» **Exercise details**: Start at the line that contains "The width and height of the screenshot is (1200, 900).". Repeat it and each line after it, exactly, up to and including the final line of the data.

START Supplied data

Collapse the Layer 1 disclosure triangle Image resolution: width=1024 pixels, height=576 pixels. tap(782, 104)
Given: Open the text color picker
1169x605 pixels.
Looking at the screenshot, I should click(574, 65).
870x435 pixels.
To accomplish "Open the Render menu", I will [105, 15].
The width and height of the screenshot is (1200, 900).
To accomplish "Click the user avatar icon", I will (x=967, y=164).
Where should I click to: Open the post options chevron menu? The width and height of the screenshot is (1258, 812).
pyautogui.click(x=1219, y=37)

END Supplied data

» **Response area**:
The width and height of the screenshot is (1200, 900).
To accomplish "Click the user avatar icon", I will (x=967, y=164).
Where should I click to: Open the post options chevron menu? The width and height of the screenshot is (1258, 812).
pyautogui.click(x=1219, y=37)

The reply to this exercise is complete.